Convert the records below into a JSON list of strings, one string per line, leaving out blank lines.

_RECORD EXTRACTS_.

§

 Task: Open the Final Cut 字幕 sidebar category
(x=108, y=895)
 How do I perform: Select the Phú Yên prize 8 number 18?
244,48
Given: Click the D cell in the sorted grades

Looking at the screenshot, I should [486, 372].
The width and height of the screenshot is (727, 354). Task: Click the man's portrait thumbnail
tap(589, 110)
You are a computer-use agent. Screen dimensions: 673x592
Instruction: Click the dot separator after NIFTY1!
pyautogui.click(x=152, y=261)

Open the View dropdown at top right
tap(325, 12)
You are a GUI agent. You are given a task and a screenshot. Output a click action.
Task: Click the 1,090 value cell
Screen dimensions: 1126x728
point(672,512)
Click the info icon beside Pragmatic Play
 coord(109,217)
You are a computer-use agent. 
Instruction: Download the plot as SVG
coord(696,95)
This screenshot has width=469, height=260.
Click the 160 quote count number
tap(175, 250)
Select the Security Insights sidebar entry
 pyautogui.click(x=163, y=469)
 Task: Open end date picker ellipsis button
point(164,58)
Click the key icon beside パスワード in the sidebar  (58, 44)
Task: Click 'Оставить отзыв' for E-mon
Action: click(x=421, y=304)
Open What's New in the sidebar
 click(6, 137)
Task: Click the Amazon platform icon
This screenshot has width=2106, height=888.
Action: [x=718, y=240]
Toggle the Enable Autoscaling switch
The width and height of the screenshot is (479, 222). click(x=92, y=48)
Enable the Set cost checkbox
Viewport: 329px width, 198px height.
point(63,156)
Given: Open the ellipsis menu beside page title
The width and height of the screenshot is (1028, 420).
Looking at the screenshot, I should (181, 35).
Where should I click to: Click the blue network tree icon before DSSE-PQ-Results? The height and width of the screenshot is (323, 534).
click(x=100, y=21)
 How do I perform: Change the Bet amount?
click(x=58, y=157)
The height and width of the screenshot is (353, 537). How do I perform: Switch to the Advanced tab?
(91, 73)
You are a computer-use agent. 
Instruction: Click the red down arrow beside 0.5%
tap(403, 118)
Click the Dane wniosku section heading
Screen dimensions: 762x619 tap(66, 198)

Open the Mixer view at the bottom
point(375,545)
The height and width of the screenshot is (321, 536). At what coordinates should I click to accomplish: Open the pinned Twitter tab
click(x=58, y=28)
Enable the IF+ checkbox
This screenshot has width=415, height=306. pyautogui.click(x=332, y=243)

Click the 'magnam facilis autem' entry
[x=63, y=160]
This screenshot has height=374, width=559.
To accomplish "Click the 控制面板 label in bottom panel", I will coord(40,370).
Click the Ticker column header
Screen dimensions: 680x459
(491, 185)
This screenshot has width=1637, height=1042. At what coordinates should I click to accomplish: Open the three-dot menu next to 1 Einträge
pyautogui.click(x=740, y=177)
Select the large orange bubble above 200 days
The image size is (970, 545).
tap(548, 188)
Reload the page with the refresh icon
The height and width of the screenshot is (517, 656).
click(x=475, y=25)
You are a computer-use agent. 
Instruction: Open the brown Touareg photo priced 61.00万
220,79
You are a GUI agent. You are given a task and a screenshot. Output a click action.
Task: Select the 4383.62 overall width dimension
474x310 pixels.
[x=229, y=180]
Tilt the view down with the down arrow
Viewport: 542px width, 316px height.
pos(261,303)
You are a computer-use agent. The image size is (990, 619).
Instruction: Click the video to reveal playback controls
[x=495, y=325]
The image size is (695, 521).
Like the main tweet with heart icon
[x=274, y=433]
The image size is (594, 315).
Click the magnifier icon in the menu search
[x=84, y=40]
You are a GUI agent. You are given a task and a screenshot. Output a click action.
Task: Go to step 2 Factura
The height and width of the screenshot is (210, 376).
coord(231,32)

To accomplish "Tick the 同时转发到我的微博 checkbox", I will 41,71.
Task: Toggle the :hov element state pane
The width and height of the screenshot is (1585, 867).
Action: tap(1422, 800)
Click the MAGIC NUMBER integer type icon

§

_CORRECT ANSWER_.
[
  " Task: Open the Final Cut 字幕 sidebar category",
  "(x=108, y=895)",
  " How do I perform: Select the Phú Yên prize 8 number 18?",
  "244,48",
  "Given: Click the D cell in the sorted grades",
  "Looking at the screenshot, I should [486, 372].",
  "The width and height of the screenshot is (727, 354). Task: Click the man's portrait thumbnail",
  "tap(589, 110)",
  "You are a computer-use agent. Screen dimensions: 673x592",
  "Instruction: Click the dot separator after NIFTY1!",
  "pyautogui.click(x=152, y=261)",
  "Open the View dropdown at top right",
  "tap(325, 12)",
  "You are a GUI agent. You are given a task and a screenshot. Output a click action.",
  "Task: Click the 1,090 value cell",
  "Screen dimensions: 1126x728",
  "point(672,512)",
  "Click the info icon beside Pragmatic Play",
  " coord(109,217)",
  "You are a computer-use agent. ",
  "Instruction: Download the plot as SVG",
  "coord(696,95)",
  "This screenshot has width=469, height=260.",
  "Click the 160 quote count number",
  "tap(175, 250)",
  "Select the Security Insights sidebar entry",
  " pyautogui.click(x=163, y=469)",
  " Task: Open end date picker ellipsis button",
  "point(164,58)",
  "Click the key icon beside パスワード in the sidebar  (58, 44)",
  "Task: Click 'Оставить отзыв' for E-mon",
  "Action: click(x=421, y=304)",
  "Open What's New in the sidebar",
  " click(6, 137)",
  "Task: Click the Amazon platform icon",
  "This screenshot has width=2106, height=888.",
  "Action: [x=718, y=240]",
  "Toggle the Enable Autoscaling switch",
  "The width and height of the screenshot is (479, 222). click(x=92, y=48)",
  "Enable the Set cost checkbox",
  "Viewport: 329px width, 198px height.",
  "point(63,156)",
  "Given: Open the ellipsis menu beside page title",
  "The width and height of the screenshot is (1028, 420).",
  "Looking at the screenshot, I should (181, 35).",
  "Where should I click to: Click the blue network tree icon before DSSE-PQ-Results? The height and width of the screenshot is (323, 534).",
  "click(x=100, y=21)",
  " How do I perform: Change the Bet amount?",
  "click(x=58, y=157)",
  "The height and width of the screenshot is (353, 537). How do I perform: Switch to the Advanced tab?",
  "(91, 73)",
  "You are a computer-use agent. ",
  "Instruction: Click the red down arrow beside 0.5%",
  "tap(403, 118)",
  "Click the Dane wniosku section heading",
  "Screen dimensions: 762x619 tap(66, 198)",
  "Open the Mixer view at the bottom",
  "point(375,545)",
  "The height and width of the screenshot is (321, 536). At what coordinates should I click to accomplish: Open the pinned Twitter tab",
  "click(x=58, y=28)",
  "Enable the IF+ checkbox",
  "This screenshot has width=415, height=306. pyautogui.click(x=332, y=243)",
  "Click the 'magnam facilis autem' entry",
  "[x=63, y=160]",
  "This screenshot has height=374, width=559.",
  "To accomplish \"Click the 控制面板 label in bottom panel\", I will coord(40,370).",
  "Click the Ticker column header",
  "Screen dimensions: 680x459",
  "(491, 185)",
  "This screenshot has width=1637, height=1042. At what coordinates should I click to accomplish: Open the three-dot menu next to 1 Einträge",
  "pyautogui.click(x=740, y=177)",
  "Select the large orange bubble above 200 days",
  "The image size is (970, 545).",
  "tap(548, 188)",
  "Reload the page with the refresh icon",
  "The height and width of the screenshot is (517, 656).",
  "click(x=475, y=25)",
  "You are a computer-use agent. ",
  "Instruction: Open the brown Touareg photo priced 61.00万",
  "220,79",
  "You are a GUI agent. You are given a task and a screenshot. Output a click action.",
  "Task: Select the 4383.62 overall width dimension",
  "474x310 pixels.",
  "[x=229, y=180]",
  "Tilt the view down with the down arrow",
  "Viewport: 542px width, 316px height.",
  "pos(261,303)",
  "You are a computer-use agent. The image size is (990, 619).",
  "Instruction: Click the video to reveal playback controls",
  "[x=495, y=325]",
  "The image size is (695, 521).",
  "Like the main tweet with heart icon",
  "[x=274, y=433]",
  "The image size is (594, 315).",
  "Click the magnifier icon in the menu search",
  "[x=84, y=40]",
  "You are a GUI agent. You are given a task and a screenshot. Output a click action.",
  "Task: Go to step 2 Factura",
  "The height and width of the screenshot is (210, 376).",
  "coord(231,32)",
  "To accomplish \"Tick the 同时转发到我的微博 checkbox\", I will 41,71.",
  "Task: Toggle the :hov element state pane",
  "The width and height of the screenshot is (1585, 867).",
  "Action: tap(1422, 800)",
  "Click the MAGIC NUMBER integer type icon"
]